◆ What is needed
When responding, copy every record below exactly as it appears.

◆ Extracted information
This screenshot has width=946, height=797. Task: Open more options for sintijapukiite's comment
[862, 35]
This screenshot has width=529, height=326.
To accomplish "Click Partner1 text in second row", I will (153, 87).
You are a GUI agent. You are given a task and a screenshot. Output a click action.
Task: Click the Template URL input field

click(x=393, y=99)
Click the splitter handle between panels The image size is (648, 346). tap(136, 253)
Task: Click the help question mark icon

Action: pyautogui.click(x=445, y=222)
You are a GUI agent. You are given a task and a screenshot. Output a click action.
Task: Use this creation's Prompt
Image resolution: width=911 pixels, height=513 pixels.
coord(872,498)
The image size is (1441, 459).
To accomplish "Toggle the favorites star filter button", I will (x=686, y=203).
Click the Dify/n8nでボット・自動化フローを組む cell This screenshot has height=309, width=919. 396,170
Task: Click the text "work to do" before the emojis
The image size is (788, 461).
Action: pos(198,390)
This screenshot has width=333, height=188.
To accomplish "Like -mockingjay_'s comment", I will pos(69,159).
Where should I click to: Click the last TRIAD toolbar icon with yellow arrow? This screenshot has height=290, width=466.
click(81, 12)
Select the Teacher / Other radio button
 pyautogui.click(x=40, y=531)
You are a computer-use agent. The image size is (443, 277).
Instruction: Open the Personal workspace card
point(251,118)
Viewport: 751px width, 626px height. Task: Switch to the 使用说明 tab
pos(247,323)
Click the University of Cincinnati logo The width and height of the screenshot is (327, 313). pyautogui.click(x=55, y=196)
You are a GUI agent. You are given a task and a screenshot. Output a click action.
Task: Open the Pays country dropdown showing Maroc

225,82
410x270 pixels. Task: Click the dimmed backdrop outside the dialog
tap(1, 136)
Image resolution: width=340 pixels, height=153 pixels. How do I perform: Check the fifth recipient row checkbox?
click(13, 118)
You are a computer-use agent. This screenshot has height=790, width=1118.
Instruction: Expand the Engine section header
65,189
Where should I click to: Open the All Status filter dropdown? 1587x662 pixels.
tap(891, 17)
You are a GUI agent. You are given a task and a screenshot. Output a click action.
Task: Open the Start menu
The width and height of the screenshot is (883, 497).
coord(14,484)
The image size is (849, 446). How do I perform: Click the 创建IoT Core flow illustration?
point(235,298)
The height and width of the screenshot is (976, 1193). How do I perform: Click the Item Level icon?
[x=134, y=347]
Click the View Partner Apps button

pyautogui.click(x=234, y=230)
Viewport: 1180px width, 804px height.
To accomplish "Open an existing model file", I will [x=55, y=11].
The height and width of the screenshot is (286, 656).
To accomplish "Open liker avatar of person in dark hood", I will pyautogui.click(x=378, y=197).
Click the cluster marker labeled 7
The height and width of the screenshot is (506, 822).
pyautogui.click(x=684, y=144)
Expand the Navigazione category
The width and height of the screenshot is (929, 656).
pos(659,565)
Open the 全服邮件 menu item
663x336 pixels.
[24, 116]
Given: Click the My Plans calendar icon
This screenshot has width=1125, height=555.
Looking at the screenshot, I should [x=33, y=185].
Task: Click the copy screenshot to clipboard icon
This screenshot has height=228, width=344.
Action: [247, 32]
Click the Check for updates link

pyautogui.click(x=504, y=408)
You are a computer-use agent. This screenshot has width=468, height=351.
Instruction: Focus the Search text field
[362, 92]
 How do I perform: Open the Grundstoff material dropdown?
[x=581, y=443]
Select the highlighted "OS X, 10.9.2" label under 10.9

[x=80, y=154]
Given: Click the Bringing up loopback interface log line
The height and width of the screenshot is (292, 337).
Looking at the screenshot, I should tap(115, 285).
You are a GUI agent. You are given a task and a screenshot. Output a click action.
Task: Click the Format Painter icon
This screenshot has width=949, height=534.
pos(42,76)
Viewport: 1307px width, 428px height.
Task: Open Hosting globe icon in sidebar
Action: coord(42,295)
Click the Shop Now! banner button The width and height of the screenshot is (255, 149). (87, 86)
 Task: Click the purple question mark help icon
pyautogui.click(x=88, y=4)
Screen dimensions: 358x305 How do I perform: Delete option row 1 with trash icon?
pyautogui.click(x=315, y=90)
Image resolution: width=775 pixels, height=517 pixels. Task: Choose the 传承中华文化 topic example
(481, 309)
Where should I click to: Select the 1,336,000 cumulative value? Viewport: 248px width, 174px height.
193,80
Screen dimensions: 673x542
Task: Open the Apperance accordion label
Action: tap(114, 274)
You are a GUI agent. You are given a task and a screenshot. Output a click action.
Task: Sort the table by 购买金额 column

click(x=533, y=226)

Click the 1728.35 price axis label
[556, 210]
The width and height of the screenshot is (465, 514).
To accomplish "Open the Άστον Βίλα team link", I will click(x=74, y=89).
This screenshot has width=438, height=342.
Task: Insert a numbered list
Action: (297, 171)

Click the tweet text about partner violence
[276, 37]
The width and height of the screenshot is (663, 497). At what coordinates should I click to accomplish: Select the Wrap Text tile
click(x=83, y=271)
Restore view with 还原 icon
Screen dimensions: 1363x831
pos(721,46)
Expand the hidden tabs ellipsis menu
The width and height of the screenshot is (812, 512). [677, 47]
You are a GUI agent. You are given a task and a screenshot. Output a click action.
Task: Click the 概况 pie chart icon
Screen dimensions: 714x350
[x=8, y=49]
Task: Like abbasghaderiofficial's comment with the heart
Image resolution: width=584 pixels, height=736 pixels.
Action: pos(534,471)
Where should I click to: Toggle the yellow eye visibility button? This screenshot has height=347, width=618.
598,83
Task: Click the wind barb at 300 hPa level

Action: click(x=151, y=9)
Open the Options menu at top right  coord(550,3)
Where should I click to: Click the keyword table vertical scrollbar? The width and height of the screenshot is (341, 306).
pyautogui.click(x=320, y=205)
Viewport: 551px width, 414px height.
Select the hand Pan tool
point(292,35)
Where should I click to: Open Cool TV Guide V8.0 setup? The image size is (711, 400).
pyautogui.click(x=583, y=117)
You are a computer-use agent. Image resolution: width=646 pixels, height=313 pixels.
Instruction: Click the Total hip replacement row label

◆ Answer section
This screenshot has width=946, height=797. Task: Open more options for sintijapukiite's comment
[862, 35]
This screenshot has width=529, height=326.
To accomplish "Click Partner1 text in second row", I will (153, 87).
You are a GUI agent. You are given a task and a screenshot. Output a click action.
Task: Click the Template URL input field

click(x=393, y=99)
Click the splitter handle between panels The image size is (648, 346). tap(136, 253)
Task: Click the help question mark icon

Action: pyautogui.click(x=445, y=222)
You are a GUI agent. You are given a task and a screenshot. Output a click action.
Task: Use this creation's Prompt
Image resolution: width=911 pixels, height=513 pixels.
coord(872,498)
The image size is (1441, 459).
To accomplish "Toggle the favorites star filter button", I will (x=686, y=203).
Click the Dify/n8nでボット・自動化フローを組む cell This screenshot has height=309, width=919. 396,170
Task: Click the text "work to do" before the emojis
The image size is (788, 461).
Action: pos(198,390)
This screenshot has width=333, height=188.
To accomplish "Like -mockingjay_'s comment", I will pos(69,159).
Where should I click to: Click the last TRIAD toolbar icon with yellow arrow? This screenshot has height=290, width=466.
click(81, 12)
Select the Teacher / Other radio button
 pyautogui.click(x=40, y=531)
You are a computer-use agent. The image size is (443, 277).
Instruction: Open the Personal workspace card
point(251,118)
Viewport: 751px width, 626px height. Task: Switch to the 使用说明 tab
pos(247,323)
Click the University of Cincinnati logo The width and height of the screenshot is (327, 313). pyautogui.click(x=55, y=196)
You are a GUI agent. You are given a task and a screenshot. Output a click action.
Task: Open the Pays country dropdown showing Maroc

225,82
410x270 pixels. Task: Click the dimmed backdrop outside the dialog
tap(1, 136)
Image resolution: width=340 pixels, height=153 pixels. How do I perform: Check the fifth recipient row checkbox?
click(13, 118)
You are a computer-use agent. This screenshot has height=790, width=1118.
Instruction: Expand the Engine section header
65,189
Where should I click to: Open the All Status filter dropdown? 1587x662 pixels.
tap(891, 17)
You are a GUI agent. You are given a task and a screenshot. Output a click action.
Task: Open the Start menu
The width and height of the screenshot is (883, 497).
coord(14,484)
The image size is (849, 446). How do I perform: Click the 创建IoT Core flow illustration?
point(235,298)
The height and width of the screenshot is (976, 1193). How do I perform: Click the Item Level icon?
[x=134, y=347]
Click the View Partner Apps button

pyautogui.click(x=234, y=230)
Viewport: 1180px width, 804px height.
To accomplish "Open an existing model file", I will [x=55, y=11].
The height and width of the screenshot is (286, 656).
To accomplish "Open liker avatar of person in dark hood", I will pyautogui.click(x=378, y=197).
Click the cluster marker labeled 7
The height and width of the screenshot is (506, 822).
pyautogui.click(x=684, y=144)
Expand the Navigazione category
The width and height of the screenshot is (929, 656).
pos(659,565)
Open the 全服邮件 menu item
663x336 pixels.
[24, 116]
Given: Click the My Plans calendar icon
This screenshot has width=1125, height=555.
Looking at the screenshot, I should [x=33, y=185].
Task: Click the copy screenshot to clipboard icon
This screenshot has height=228, width=344.
Action: [247, 32]
Click the Check for updates link

pyautogui.click(x=504, y=408)
You are a computer-use agent. This screenshot has width=468, height=351.
Instruction: Focus the Search text field
[362, 92]
 How do I perform: Open the Grundstoff material dropdown?
[x=581, y=443]
Select the highlighted "OS X, 10.9.2" label under 10.9

[x=80, y=154]
Given: Click the Bringing up loopback interface log line
The height and width of the screenshot is (292, 337).
Looking at the screenshot, I should tap(115, 285).
You are a GUI agent. You are given a task and a screenshot. Output a click action.
Task: Click the Format Painter icon
This screenshot has width=949, height=534.
pos(42,76)
Viewport: 1307px width, 428px height.
Task: Open Hosting globe icon in sidebar
Action: coord(42,295)
Click the Shop Now! banner button The width and height of the screenshot is (255, 149). (87, 86)
 Task: Click the purple question mark help icon
pyautogui.click(x=88, y=4)
Screen dimensions: 358x305 How do I perform: Delete option row 1 with trash icon?
pyautogui.click(x=315, y=90)
Image resolution: width=775 pixels, height=517 pixels. Task: Choose the 传承中华文化 topic example
(481, 309)
Where should I click to: Select the 1,336,000 cumulative value? Viewport: 248px width, 174px height.
193,80
Screen dimensions: 673x542
Task: Open the Apperance accordion label
Action: tap(114, 274)
You are a GUI agent. You are given a task and a screenshot. Output a click action.
Task: Sort the table by 购买金额 column

click(x=533, y=226)

Click the 1728.35 price axis label
[556, 210]
The width and height of the screenshot is (465, 514).
To accomplish "Open the Άστον Βίλα team link", I will click(x=74, y=89).
This screenshot has width=438, height=342.
Task: Insert a numbered list
Action: (297, 171)

Click the tweet text about partner violence
[276, 37]
The width and height of the screenshot is (663, 497). At what coordinates should I click to accomplish: Select the Wrap Text tile
click(x=83, y=271)
Restore view with 还原 icon
Screen dimensions: 1363x831
pos(721,46)
Expand the hidden tabs ellipsis menu
The width and height of the screenshot is (812, 512). [677, 47]
You are a GUI agent. You are given a task and a screenshot. Output a click action.
Task: Click the 概况 pie chart icon
Screen dimensions: 714x350
[x=8, y=49]
Task: Like abbasghaderiofficial's comment with the heart
Image resolution: width=584 pixels, height=736 pixels.
Action: pos(534,471)
Where should I click to: Toggle the yellow eye visibility button? This screenshot has height=347, width=618.
598,83
Task: Click the wind barb at 300 hPa level

Action: click(x=151, y=9)
Open the Options menu at top right  coord(550,3)
Where should I click to: Click the keyword table vertical scrollbar? The width and height of the screenshot is (341, 306).
pyautogui.click(x=320, y=205)
Viewport: 551px width, 414px height.
Select the hand Pan tool
point(292,35)
Where should I click to: Open Cool TV Guide V8.0 setup? The image size is (711, 400).
pyautogui.click(x=583, y=117)
You are a computer-use agent. Image resolution: width=646 pixels, height=313 pixels.
Instruction: Click the Total hip replacement row label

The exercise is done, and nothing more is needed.